利用 libvirt 和 Linux 审计子系统跟踪 KVM 客户机

在虚拟环境中审计和过滤客户机和主机事件

Libvirt 是一种重要工具,用于管理 Linux 主机上的虚拟化环境。对执行 libvirt 期间主机上发生的事件进行审计跟踪通常是实现监视、遵从性、讨论和其他目所需要的。本文将介绍如何在主机上使用 Linux 审计子系统跟踪 执行的操作,以及如何将这些事件与其他主机事件关联起来,从而对 libvirt 执行的变更提供一致且综合的视图。

Marcelo H. Cerri, 软件工程师, IBM

Marcelo Cerri 的照片Marcelo Cerri 是位于巴西 IBM Linux Technology Center 的软件工程师,他是 Security Development 团队的成员,从事云和虚拟化相关项目的工作。他的背景还包括开发云计算平台和电信记账系统。



2012 年 6 月 25 日

概述

Libvirt 被广泛应用于管理 Linux® 上的虚拟化环境。它提供了各种丰富的功能,包括客户机生命周期管理、资源分配、资源管理(使用 cgroups),以及通过 SELinux 实现安全强制 (security enforcement) 等。所有这些操作均是由 libvirt 执行,主要处理被分配给客户机或从客户机释放的主机资源。

从 0.9.0 版本开始,libvirt 就能够与主机上的 Linux 审计子系统通信,发出有关若干操作的记录。这是一项重要特性,允许系统管理员、审计员,甚至其他应用程序访问虚拟化环境中详细的变更历史,包括客户机生命周期操作,以及主机资源到客户机的分配变化。

Linux 审计子系统能够处理来自不同来源的许多种操作,而不仅仅是 libvirt 发出的与虚拟化有关的事件。审计系统常用于跟踪文件变更、来自 SELinux 或 AppAmor 的安全拒绝 (security denial),以及系统调用。这些不同的事件包含对虚拟机审计有用的信息。

例如,SELinux 策略可能禁止访问某个分配给客户机的资源,这将生成一个 AVC (Access Vector Cache) 拒绝记录。尽管该事件不是由 libvirt 发出,但是它与一个客户机关联。类似地,许多事件都可以与客户机关联,其中包含由内核或用户空间内的程序生成的异常事件。

在下一节中,我们将快速了解审计系统如何工作,libvirt 如何与之交互,以及如何从审计日志获取与客户机相关的信息。

审计基础知识

Linux 内核负责生成大部分审计事件,例如系统调用事件、文件监视事件和安全事件。但是用户应用程序也可以生成事件。
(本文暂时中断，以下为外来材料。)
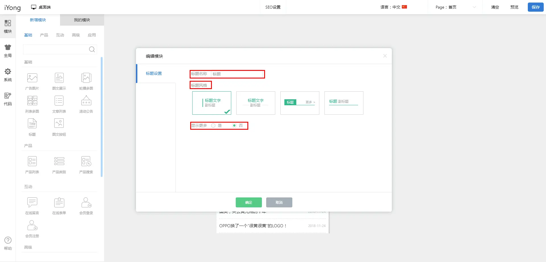Click the 滚动公告 module icon
Screen dimensions: 546x262
(x=86, y=101)
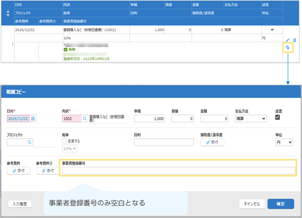Image resolution: width=302 pixels, height=218 pixels.
Task: Click the 単価 field showing 1,000
Action: [x=150, y=119]
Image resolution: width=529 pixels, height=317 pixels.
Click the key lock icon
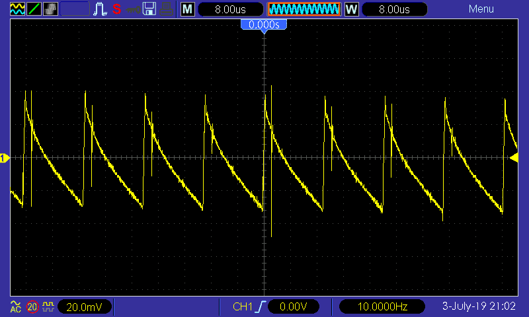pos(133,9)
Linux 审计系统的核心组件就是内核。由其他组件生成的所有事件首先将被发送给内核。在内核中,将应用一系列规则来决定是否应当丢弃某个事件。图 1 展示了构成 Linux 审计系统的组件。

图 1. 审计系统组件
审计子系统的组件图

内核中的审计规则可以通过 auditctl 命令修改。一些具有特殊功能的应用程序,如 libvirt daemon,被认为是可信任的应用程序,能够向内核发送审计事件。在应用了规则后,内核向 audit daemon 发送审计事件。然后 audit daemon 将记录写入到磁盘,并使用 auditspd daemon 分配定制操作。

其他组件(ausearch、aureport、aulast 和 auvirt)均为用户空间工具,用于解析审计日志并以更简单的形式呈现信息。auvirt 工具专门用于呈现与虚拟化有关的事件和关联事件。
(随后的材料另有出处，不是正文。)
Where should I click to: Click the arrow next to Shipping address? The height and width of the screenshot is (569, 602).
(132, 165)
需要注意审计事件和审计记录之间的区别。审计事件是由受审计的用户或应用程序所发起的一个操作,例如:文件打开事件就是一个可以受审计的事件。此外,审计记录包含仅与事件的某个方面有关的信息。因此,一个事件可能跨越审计日志中的一个或多个记录。以文件打开为例,该事件可以生成两条记录,一条记录包含与被调用的开放 syscall 有关的信息,另一条记录包含与所访问的文件有关的记录。(参见 清单 1 获得示例)。
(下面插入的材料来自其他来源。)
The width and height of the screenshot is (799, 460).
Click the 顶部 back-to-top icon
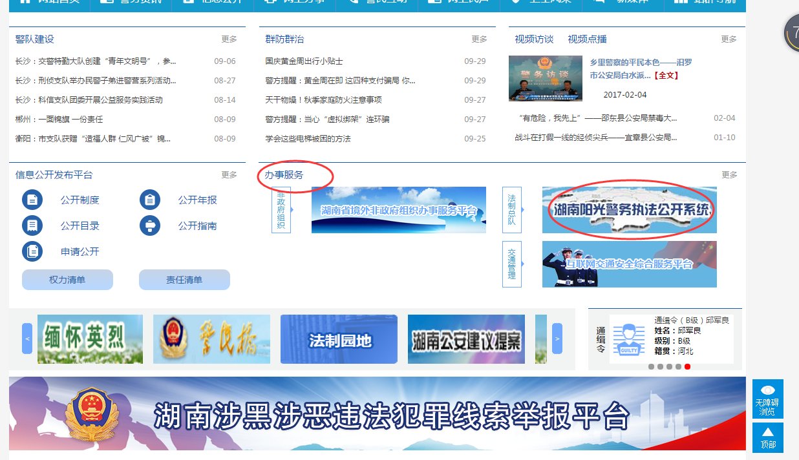pyautogui.click(x=767, y=433)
清单 1. 打开文件事件的审计记录(使用独立区域显示以清晰呈现)
type=SYSCALL msg=audit(1328292445.908:40194): arch=c000003e syscall=2 
 success=yes exit=3 a0=7fffe3d2e85c a1=941 a2=1b6 a3=7fffe3d2c570 items=3
 ppid=26377 pid=26677 auid=500 uid=0 gid=0 euid=0 suid=0 fsuid=0 egid=0 sgid=0
 fsgid=0 tty=pts8 ses=1 comm="touch" exe="/bin/touch"
 subj=unconfined_u:unconfined_r:unconfined_t:s0 key=(null) 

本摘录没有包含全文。